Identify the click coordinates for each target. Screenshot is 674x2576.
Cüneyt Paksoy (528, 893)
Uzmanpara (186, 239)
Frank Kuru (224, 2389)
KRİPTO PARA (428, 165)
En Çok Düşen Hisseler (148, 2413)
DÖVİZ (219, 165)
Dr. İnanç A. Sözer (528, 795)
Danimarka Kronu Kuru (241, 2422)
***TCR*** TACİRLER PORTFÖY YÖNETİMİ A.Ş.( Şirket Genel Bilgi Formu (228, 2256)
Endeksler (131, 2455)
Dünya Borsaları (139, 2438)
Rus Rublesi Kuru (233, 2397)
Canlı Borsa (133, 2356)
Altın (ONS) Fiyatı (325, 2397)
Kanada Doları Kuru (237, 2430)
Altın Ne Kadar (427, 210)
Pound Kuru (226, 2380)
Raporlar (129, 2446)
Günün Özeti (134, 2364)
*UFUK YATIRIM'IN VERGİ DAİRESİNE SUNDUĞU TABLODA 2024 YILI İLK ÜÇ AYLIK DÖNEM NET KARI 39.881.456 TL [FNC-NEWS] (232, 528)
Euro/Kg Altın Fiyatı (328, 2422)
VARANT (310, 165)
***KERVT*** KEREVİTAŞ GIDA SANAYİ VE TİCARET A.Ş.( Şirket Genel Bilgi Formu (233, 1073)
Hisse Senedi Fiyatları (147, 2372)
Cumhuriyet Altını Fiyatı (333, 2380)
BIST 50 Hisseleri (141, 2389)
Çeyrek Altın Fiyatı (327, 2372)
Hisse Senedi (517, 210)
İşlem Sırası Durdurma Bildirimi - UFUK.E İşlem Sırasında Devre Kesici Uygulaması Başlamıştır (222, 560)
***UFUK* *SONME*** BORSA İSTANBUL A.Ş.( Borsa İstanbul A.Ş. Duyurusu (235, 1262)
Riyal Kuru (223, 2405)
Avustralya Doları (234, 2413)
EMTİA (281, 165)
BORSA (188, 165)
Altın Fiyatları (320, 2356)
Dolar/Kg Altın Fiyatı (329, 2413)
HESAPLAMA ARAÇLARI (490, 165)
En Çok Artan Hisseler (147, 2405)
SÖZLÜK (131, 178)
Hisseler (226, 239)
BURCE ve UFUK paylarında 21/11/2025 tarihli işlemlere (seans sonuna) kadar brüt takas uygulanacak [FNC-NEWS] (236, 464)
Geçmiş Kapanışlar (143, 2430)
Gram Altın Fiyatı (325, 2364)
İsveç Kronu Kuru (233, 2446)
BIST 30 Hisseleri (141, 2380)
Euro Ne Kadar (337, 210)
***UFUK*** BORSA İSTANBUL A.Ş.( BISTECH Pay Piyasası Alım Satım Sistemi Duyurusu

*EXERCISE*: Work through the entries, filtering for the string "Duyurusu", and copy each line that holds it.

*ANSWER TO THIS EXERCISE*:
***UFUK* *SONME*** BORSA İSTANBUL A.Ş.( Borsa İstanbul A.Ş. Duyurusu (235, 1262)
***UFUK*** BORSA İSTANBUL A.Ş.( BISTECH Pay Piyasası Alım Satım Sistemi Duyurusu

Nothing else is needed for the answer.